Extend the opinion column below on who bears blame for the destruction of Iraqi museums, libraries and archives, starting right after its last sentence.

SOURCE EXTRACT -

☆ ☆ ☆ ☆

Author: Daniel Pipes
Publication: New York Post
Date: April 22, 2003
URL: http://www.nypost.com/postopinion/opedcolumnists/73942.htm
URL: http://www.danielpipes.org/article/1066
Who's to blame for the destruction
of Iraqi museums, libraries and archives, amounting to what The New York
Times calls "one of the greatest cultural disasters in recent Middle Eastern
history"?
The Bush administration, say academic
specialists on the Middle East. They proceed to compare American leaders
to some of the worst mass-murderers in history.
* Hamid Dabashi of Columbia University:
U.S. political leaders are "destroyers of civilization" like Attila the
Hun, Genghis Khan and Tamerlane.
* Michael Sells of Haverford College:
They are "barbarians" whose "criminal neglect" makes them comparable to
Nero.
* Said Arjomand of the State University
of New York (Stony Brook): The U.S. government's "war crime" renders it
akin to the Mongols who sacked Baghdad in 1258.
These academics overlook one tiny
detail, however: It was Iraqis who looted and burned, and they did so against
the coalition's wishes. Blaming Americans for Iraqi crimes is deeply patronizing,
equating Iraqis with children not responsible for their actions.
The academics also overlook another
fact: the extreme rarity of such cultural self-destruction.
The French did not sack the Louvre
in 1944. The Japanese did not burn their national library a year later.
Panamanians did not destroy their archives in 1990. Kuwaitis did not destroy
their historic Korans in 1991. Yes, looting took place in all these cases,
but nothing approached what The Associated Press calls Iraq's "unchecked
frenzy of cultural theft."

☆ ☆ ☆ ☆

Collected data entries
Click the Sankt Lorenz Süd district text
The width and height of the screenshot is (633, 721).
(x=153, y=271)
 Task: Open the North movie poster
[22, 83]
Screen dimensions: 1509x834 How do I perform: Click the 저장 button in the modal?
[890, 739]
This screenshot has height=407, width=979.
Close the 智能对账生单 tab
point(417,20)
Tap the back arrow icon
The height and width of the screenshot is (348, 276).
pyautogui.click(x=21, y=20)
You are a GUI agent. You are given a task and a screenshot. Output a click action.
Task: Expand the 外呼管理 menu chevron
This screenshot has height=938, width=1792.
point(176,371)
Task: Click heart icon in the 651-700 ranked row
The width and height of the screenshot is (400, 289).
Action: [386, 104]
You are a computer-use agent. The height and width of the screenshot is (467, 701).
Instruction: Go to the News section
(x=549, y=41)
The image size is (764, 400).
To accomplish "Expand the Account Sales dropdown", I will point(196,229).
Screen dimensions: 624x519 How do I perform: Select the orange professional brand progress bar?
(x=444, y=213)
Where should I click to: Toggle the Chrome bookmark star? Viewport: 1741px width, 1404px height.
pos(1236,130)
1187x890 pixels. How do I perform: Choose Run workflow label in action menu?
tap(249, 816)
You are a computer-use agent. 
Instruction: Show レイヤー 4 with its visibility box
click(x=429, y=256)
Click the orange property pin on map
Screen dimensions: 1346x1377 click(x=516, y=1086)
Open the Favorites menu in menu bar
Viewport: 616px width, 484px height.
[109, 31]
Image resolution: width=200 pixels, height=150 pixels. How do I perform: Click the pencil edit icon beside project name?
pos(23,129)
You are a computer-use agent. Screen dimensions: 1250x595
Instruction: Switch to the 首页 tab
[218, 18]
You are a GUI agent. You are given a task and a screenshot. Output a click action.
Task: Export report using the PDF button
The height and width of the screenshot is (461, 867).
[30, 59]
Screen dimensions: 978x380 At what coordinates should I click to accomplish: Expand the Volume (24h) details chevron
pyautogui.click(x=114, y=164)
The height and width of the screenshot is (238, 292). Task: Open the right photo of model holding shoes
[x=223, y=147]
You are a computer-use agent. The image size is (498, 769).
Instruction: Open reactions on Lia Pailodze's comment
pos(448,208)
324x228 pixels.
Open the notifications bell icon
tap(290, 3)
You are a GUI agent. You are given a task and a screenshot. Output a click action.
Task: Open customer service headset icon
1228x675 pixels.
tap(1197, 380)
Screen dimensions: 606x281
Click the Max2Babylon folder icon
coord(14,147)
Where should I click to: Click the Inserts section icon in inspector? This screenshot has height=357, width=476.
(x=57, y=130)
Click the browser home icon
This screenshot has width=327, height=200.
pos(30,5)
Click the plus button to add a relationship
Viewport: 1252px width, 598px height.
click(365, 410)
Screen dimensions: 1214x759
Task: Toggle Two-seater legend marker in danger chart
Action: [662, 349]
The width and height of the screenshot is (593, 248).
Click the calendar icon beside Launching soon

☆ ☆ ☆ ☆

RESPONSE FOR THIS EXERCISE -
And a frenzy it was. At the National
Museum of Iraq, perhaps the greatest storehouse of antiquities in the Middle
East, "the 28 galleries of the museum and vaults with huge steel doors
guarding storage chambers that descend floor after floor into unlighted
darkness had been completely ransacked," reported one eyewitness.
The devastation at Iraq's national
library and archives was worse, for both institutions were purposefully
incinerated. Much of the country's culture and records was destroyed; "nothing
was left in the national library's main wing but its charred walls and
ceilings and mounds of ash." The smoldering shell contained the charred
remnants of historic books "and a nation's intellectual legacy gone up
in smoke." Iraq's main Islamic library, with its collection of "rare early
legal and literary materials, priceless Korans, calligraphy and illumination"
was also burned.
This descent into barbarism is so
unusual, it has only a single precedent - Iraqi actions in '90-'91.
* In Kuwait: When Kuwait was an
Iraqi province, Iraqi troops plundered the national museum, set fire to
the planetarium, ransacked libraries and otherwise crippled the cultural
infrastructure.
* In Iraq: During the instability
that followed Iraq's loss, anti-government elements engaged in a looting
rampage, pillaging regional museums and other cultural institutions, stealing
some 4,000 items. Archaeologists published a catalogue, "Lost Heritage:
Antiquities Stolen from Iraq's Regional Museums," to prevent trade in these
artifacts.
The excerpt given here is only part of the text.